What does an agency have to do to comply with GLBA, and when?
A.
(1) By July 1, 2001, send a Privacy Notice to each policyholder covered
by GLBA, which is all Personal Lines accounts referenced above.
(2)
After July 1, give each new customer covered by GLBA a copy of the Privacy
Notice when the “customer relationship” is established.
(3)
Annually thereafter, send a copy of the Privacy Notice to all customers
covered by GLBA. Regulation 122 allows delivery in Section 10 by
hand, or mail using the last known address of the policyholder.
It can be mailed separately, or in a policy, billing or other written communication,
including publications sent to a limited group of people which includes
all or substantially all of the licensee’s customers. A mailing that
uses an address label directed to “all policyholders” at a single address,
or a mailing that uses an address label identifying by name more than one
policyholder at an address, may be used.
(4)
Establish a system of safeguards to protect the security and integrity
of each customer’s NPFI. See information above, and additional details
below.
(5)
Send an Opt Out Notice if required – see discussion above, and additional
details below.
5.
What is required of the agency to comply with the data security and data
integrity requirement?
A.
GLBA does not specify any particular procedure or mechanism, just that
the agency have some reasonable safeguards in place to protect the privacy
of customers’ NPFI. For example, agencies should have procedures
to limit access to customers’ NPFI only to employees on a “need to know”
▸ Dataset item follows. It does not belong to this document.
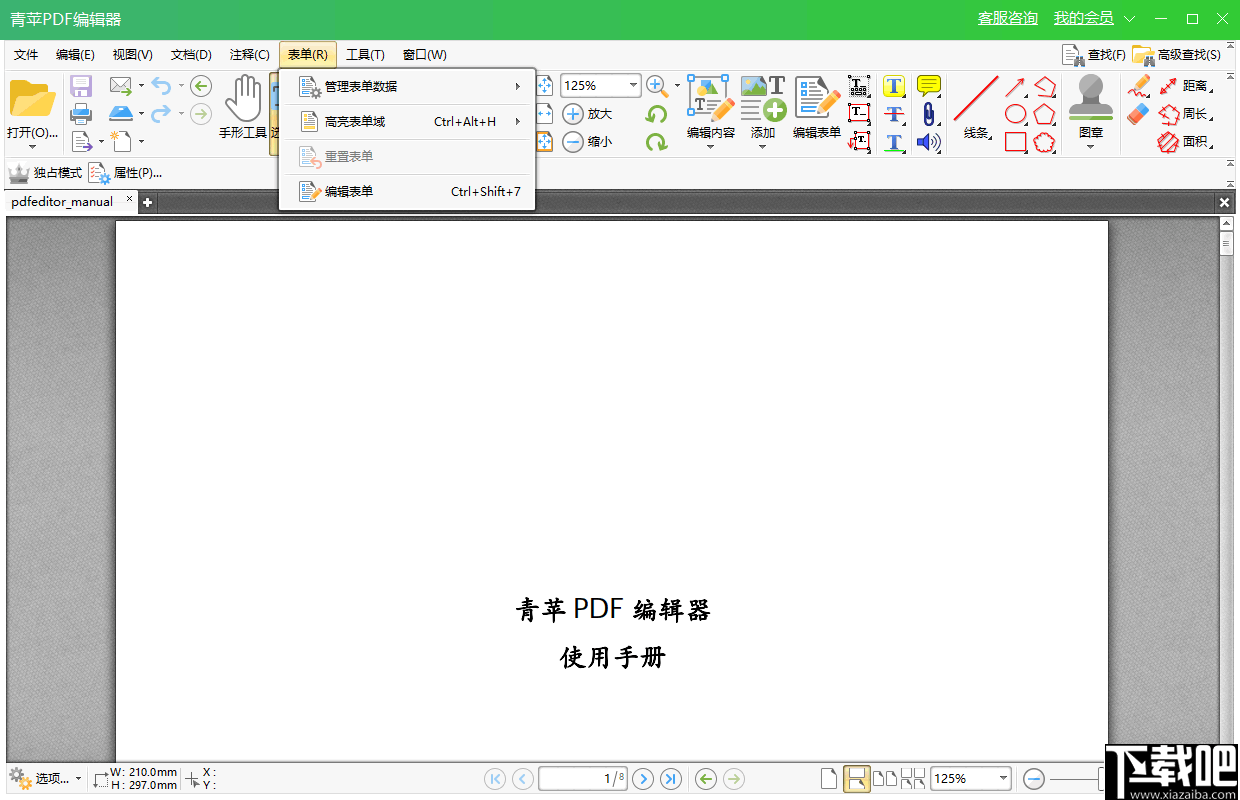This screenshot has height=800, width=1240.
Task: Click the 客服咨询 customer service link
Action: tap(1007, 18)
basis. In addition, guidelines should be established to prevent the
release of NPFI to unauthorized parties outside the agency. Physical
security of paper files and electronic records are in all likelihood already
a part of each agency’s existing operational procedures, and these would
be a part of the agency’s data security program.
6.
When would the agency be required to send an Opt Out Notice?
A.
Rarely, if ever. The GLBA permits the disclosure of NPFI to certain
parties and under certain circumstances (called “exempted purposes”), for
which the customer has no Opt Out option. Therefore, in those situations,
the agency would not have to provide an Opt Out Notice. The
“exempted purposes” for which no Opt Out is required are disclosures to:
(1) affiliates; and (2) non-affiliated third parties for (a) Service Providers
or Joint Marketing, (b) Processing and Servicing, and (c) Other Specific
Exceptions.
For
all practical purposes, virtually all disclosures by most agencies of NPFI
through normal insurance channels, and in connection with routine insurance
processing, would almost certainly fall into one of the permitted “exempted
purposes.” In the Special Report done by IIAA, the recommendation
is made that to be fully in compliance with GLBA when remarketing an account
at renewal, the agency should have a Joint Marketing Agreement (JMA) with
each of its insurers. Refer to the IIAA Special Report for details.
Incidentally,
there is a provision in GLBA that allows agencies that never disclose NPFI
outside the permitted exceptions (“exempted purposes”) to use a “Simplified”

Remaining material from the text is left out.